Cameroun : la CONAC débusque un vaste réseau de fraude à la douane

Rev. Dr. Dieudonné MASSI GAMS, président de la Commission nationale anti-corruption (Conac) | © Flickr
Rev. Dr. Dieudonné MASSI GAMS, président de la Commission nationale anti-corruption (Conac) | © Flickr/Archives

Les pertes enregistrées par la douane camerounaise, du fait d’un vaste réseau de fraude imputable aux informaticiens et leurs complices, pourraient atteindre une vingtaine de milliards FCFA sur une période d’un an selon les conclusions du rapport 2014 que vient de publier la Commission nationale anti-corruption (CONAC).

Cette administration est dotée d’un Système douanier automatisé (Sydonia), un réseau informatique reposant sur le principe client/serveur et dédié notamment aux douaniers, consignataires et autres commissionnaires agréés.

Dans la pratique, les recettes comptabilisées par cette application découlent de l’ensemble des quittances ayant été émises par le receveur des douanes.

Parallèlement a été créé le Guichet unique (e.GUCE), une plate-forme informatique mettant en relation, et ce de manière virtuelle, les différents acteurs du commerce extérieur, avec pour objectif d’assurer la traçabilité des opérations en temps réel, la sécurisation des transactions financières ainsi que l’amélioration des recettes.

Sont ainsi connectés à ce réseau le Trésor public, le Port autonome de Douala (PAD) et les banques de manière à assurer la traçabilité des opérations en temps réel, la sécurisation des transactions financières et l’amélioration des recettes.

Dans la pratique, les recettes comptabilisées par Sydonia doivent coïncider avec celles enregistrées par le système e-GUCE.

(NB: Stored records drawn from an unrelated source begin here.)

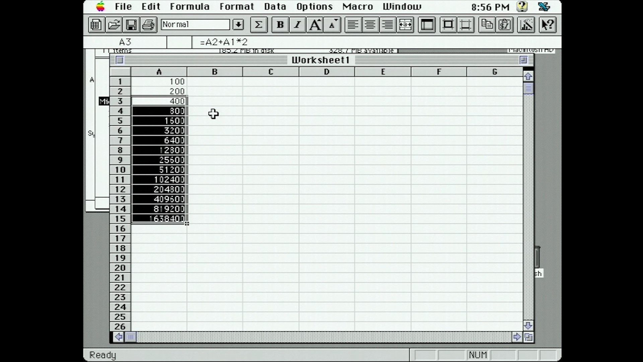Click the Help pointer question mark tool
Image resolution: width=643 pixels, height=362 pixels.
548,25
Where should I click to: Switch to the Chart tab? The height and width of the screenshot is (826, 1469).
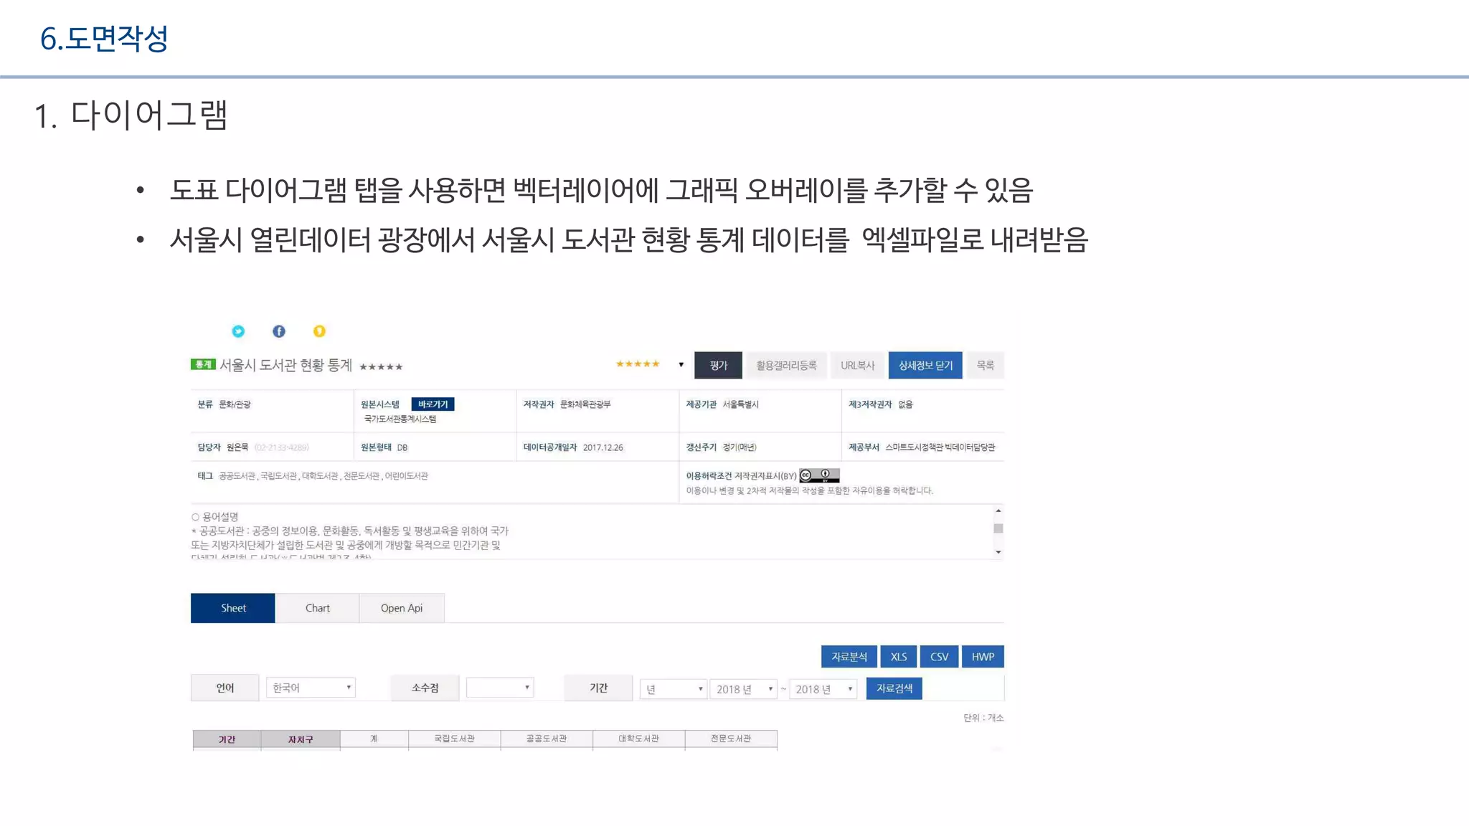tap(317, 608)
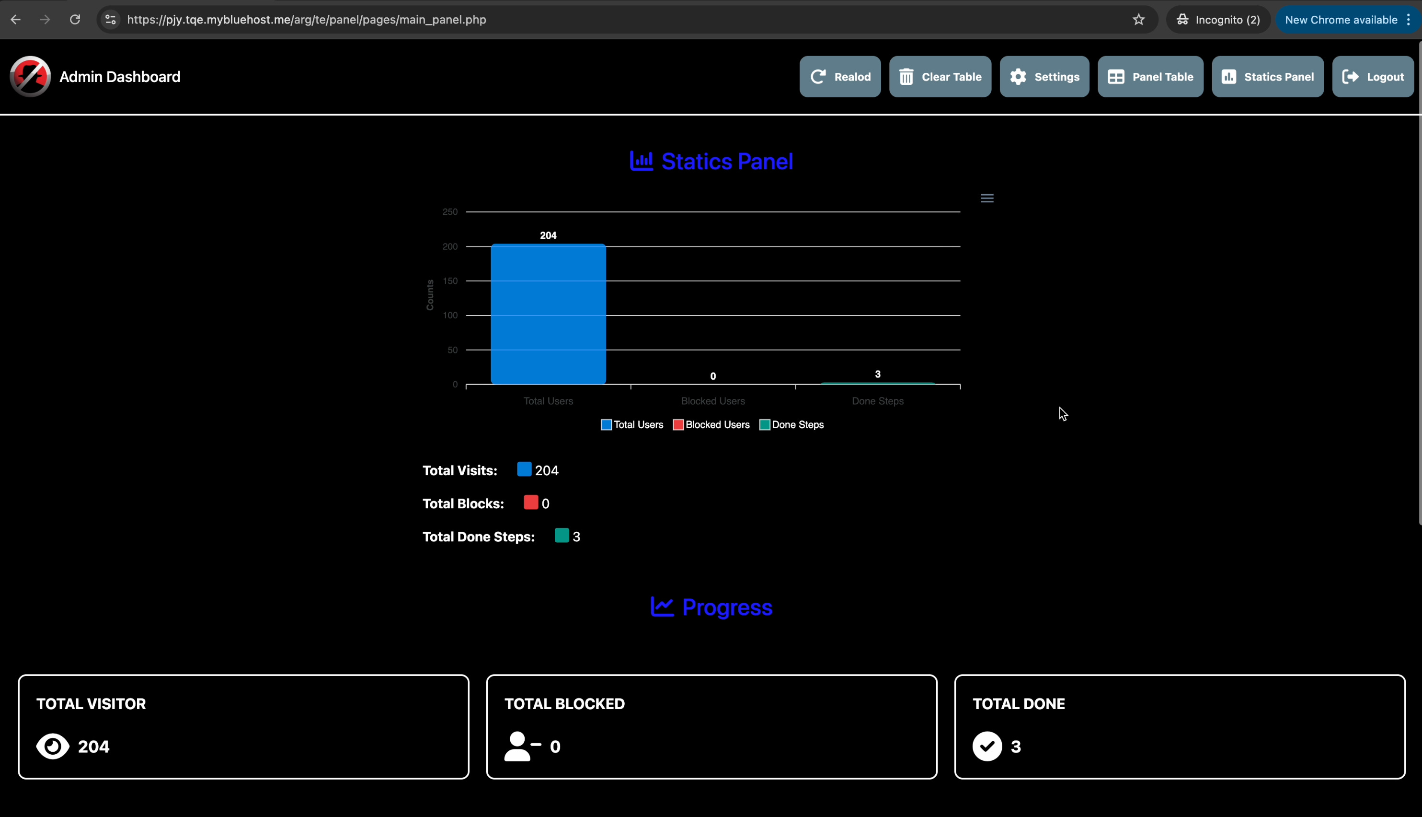Screen dimensions: 1422x817
Task: Click red swatch beside Total Blocks
Action: pyautogui.click(x=530, y=502)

Mais la CONAC, qui a enquêté pendant deux mois sur la base d’une dénonciation, invoque un piratage du système informatique et une irrégularité «criarde», se traduisant par de très importants écarts dans les recettes comptabilisées et enregistrées par les banques, qui se sont avérées supérieures aux recettes de Sydonia.

Ainsi, entre novembre et décembre 2013, l’écart total constaté par la CONAC s’élève à plus de 3,5 milliards FCFA.

Depuis plus d’une décennie, la douane est considérée comme l’un des corps les plus corrompus du Cameroun par Transparency International.